The new version, due to start shipping next month, bundles Informatica's current PowerCenter data integration platform with its SuperGlue metadata management capabilities and PowerAnalyzer viewing and reporting features, says Karen Steele, vice president of corporate marketing at Informatica. In addition, it adds Informatica's team-based development tools, designed to streamline processes among multiple teams of developers; and its server grid capabilities, which allow users to run PowerCenter on a heterogeneous server grid, Steele says.
"All of these products will now be combined in the Advanced Edition in one platform, one edition, and a single install that will install all of the products in under an hour," Steele says. Pricing for PowerCenter Advanced Edition starts at $180,000.
The next two releases due out from Informatica are code-named Zeus and Hercules.
Zeus, which is due to be available in the fall, is focused on expanding the platform to allow users to wrap in external data sources. New features will include RSA encryption and compression, which will bolster security and performance when users share data with trading partners or service providers, Steele says. The vendor also plans to add more fault-tolerant and failover capabilities to the Zeus edition of PowerCenter.

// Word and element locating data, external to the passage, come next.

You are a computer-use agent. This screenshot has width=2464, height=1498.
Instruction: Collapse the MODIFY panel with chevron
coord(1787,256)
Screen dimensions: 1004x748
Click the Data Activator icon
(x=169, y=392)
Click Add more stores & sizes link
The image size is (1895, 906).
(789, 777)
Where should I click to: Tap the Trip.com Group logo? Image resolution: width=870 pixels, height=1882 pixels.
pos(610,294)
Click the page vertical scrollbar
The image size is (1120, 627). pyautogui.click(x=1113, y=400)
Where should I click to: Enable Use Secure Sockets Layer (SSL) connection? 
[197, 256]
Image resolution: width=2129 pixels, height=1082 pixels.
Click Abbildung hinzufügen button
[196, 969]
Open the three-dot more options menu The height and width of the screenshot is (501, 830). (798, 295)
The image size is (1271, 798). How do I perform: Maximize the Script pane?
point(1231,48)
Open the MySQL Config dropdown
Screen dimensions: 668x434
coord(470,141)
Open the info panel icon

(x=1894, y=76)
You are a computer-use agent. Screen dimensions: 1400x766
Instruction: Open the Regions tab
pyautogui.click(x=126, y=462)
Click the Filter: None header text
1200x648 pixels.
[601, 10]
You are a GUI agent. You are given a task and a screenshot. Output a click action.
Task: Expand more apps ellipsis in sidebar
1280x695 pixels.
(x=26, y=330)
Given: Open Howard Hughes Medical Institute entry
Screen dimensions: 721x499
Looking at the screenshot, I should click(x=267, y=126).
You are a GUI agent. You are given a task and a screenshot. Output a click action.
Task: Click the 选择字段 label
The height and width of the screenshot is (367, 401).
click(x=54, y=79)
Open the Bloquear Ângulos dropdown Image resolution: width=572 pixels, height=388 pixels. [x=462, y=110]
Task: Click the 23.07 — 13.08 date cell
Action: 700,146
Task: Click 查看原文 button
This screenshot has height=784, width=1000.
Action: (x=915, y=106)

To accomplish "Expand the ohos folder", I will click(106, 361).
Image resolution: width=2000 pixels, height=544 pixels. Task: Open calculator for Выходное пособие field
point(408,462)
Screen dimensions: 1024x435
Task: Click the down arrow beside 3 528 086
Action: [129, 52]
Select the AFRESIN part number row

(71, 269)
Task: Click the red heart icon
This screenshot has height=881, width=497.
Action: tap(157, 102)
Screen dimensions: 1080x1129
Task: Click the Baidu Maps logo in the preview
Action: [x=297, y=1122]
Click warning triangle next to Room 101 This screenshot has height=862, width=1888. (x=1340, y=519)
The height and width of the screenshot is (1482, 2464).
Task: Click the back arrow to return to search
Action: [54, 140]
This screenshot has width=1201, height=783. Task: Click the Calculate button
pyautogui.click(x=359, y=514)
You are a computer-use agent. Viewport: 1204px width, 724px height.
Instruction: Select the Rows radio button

Zeus will be able to support more data types than earlier versions, including unstructured and semi-structured documents. For example, the software will allow the exchange of documents that comply with UCCnet standards. A nonprofit subsidiary of the Uniform Code Council, UCCnet offers data pool services for validating and publishing product information used primarily by retailers and manufacturers.
Next up after Zeus is Hercules, due to be available in the fall of 2006. The Hercules edition of PowerCenter is Informatica's implementation of a service-oriented architecture platform. With a services-based approach, Hercules will allow users to integrate and deliver data more flexibly -- choosing batch mode, real-time or on-the-fly data integration, for example, as projects require.